* _WORK TASK_:
In the records below, find the line that contains "How do I perform: Click" and the line that contains "Click the このリストを検索 field 652x522 pixels.". Set down exactly those lines and every line between them, and nothing more.

* _RECORDS TO PROCESS_:
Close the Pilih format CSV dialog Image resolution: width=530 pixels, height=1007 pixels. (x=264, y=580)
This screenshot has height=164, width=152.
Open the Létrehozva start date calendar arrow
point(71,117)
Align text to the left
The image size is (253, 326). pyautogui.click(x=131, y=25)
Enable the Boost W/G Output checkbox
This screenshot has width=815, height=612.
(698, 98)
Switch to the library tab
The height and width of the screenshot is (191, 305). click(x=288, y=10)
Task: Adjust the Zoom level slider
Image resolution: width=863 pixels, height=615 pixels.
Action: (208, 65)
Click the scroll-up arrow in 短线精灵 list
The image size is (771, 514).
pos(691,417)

...

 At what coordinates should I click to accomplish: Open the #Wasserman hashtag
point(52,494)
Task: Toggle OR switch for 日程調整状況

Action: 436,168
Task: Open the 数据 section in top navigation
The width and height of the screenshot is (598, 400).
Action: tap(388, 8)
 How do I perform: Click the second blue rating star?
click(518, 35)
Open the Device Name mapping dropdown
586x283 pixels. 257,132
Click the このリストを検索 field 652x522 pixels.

==

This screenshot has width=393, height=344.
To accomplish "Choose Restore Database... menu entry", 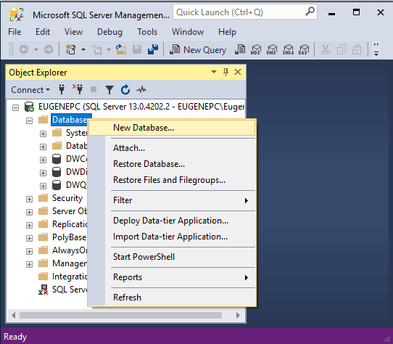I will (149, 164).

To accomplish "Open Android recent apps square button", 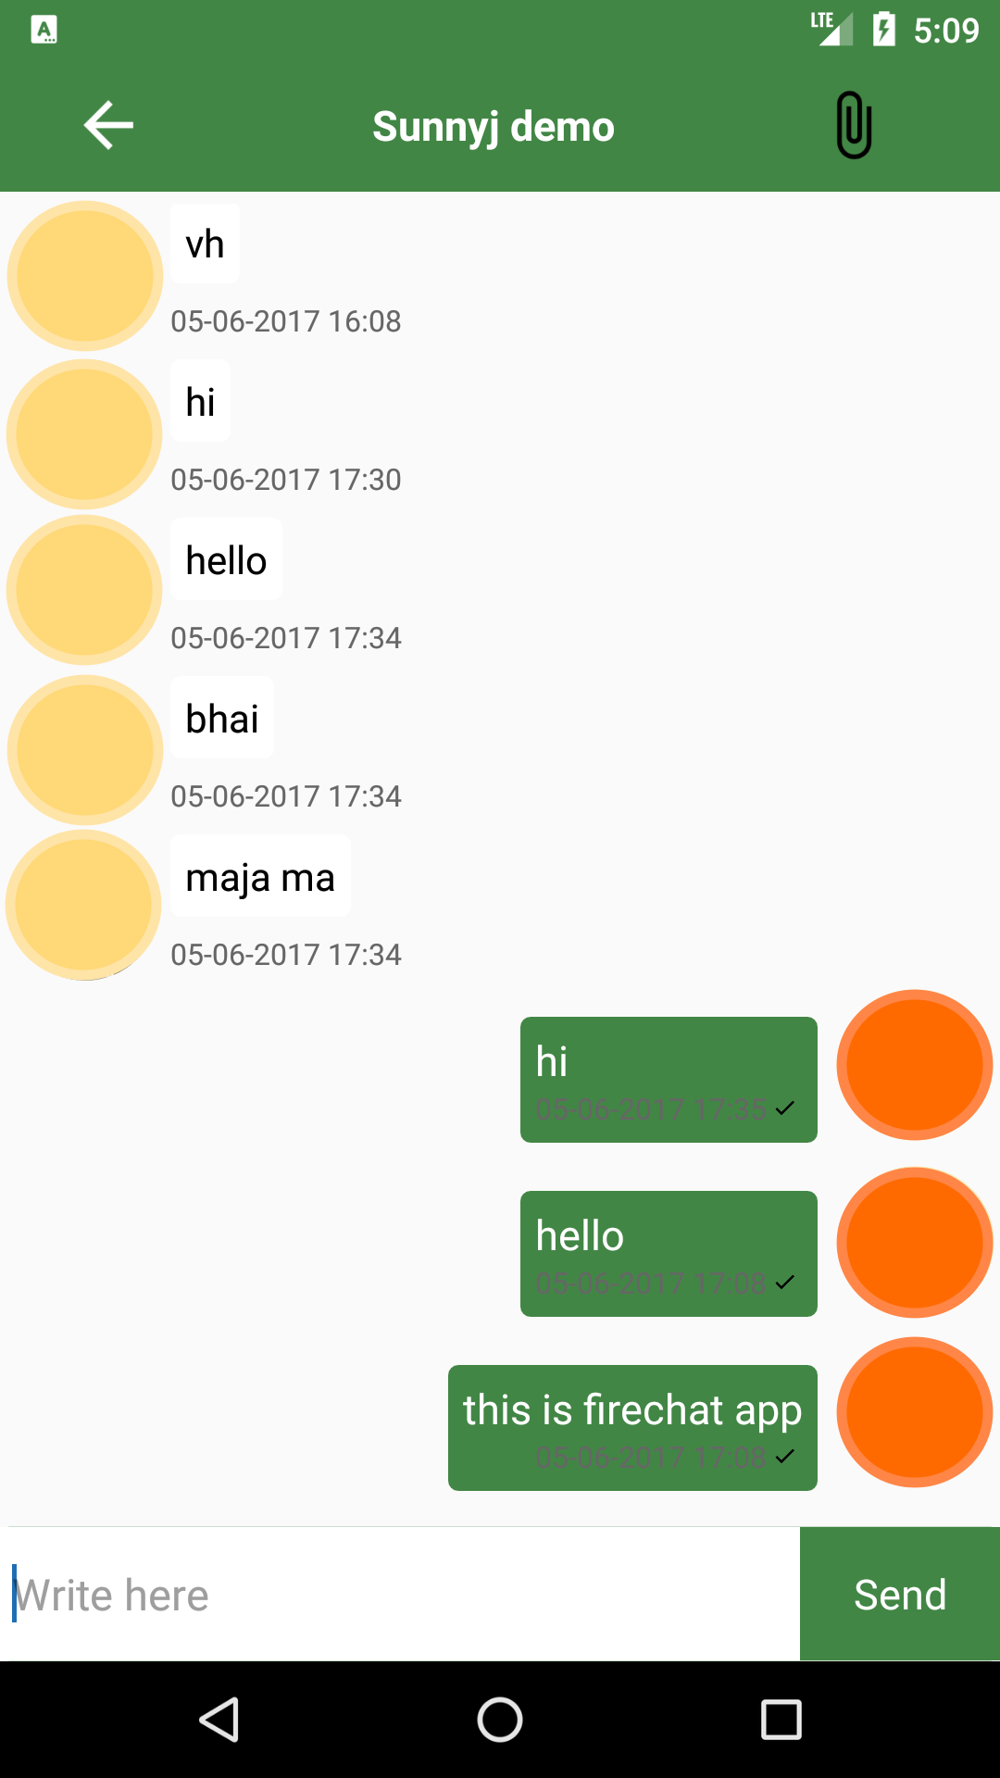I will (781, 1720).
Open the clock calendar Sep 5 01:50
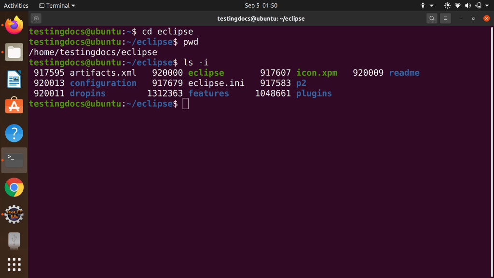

* _OUTPUT_:
 How do I perform: Click the second blue rating star?
click(518, 35)
Open the Device Name mapping dropdown
586x283 pixels. 257,132
Click the このリストを検索 field 652x522 pixels.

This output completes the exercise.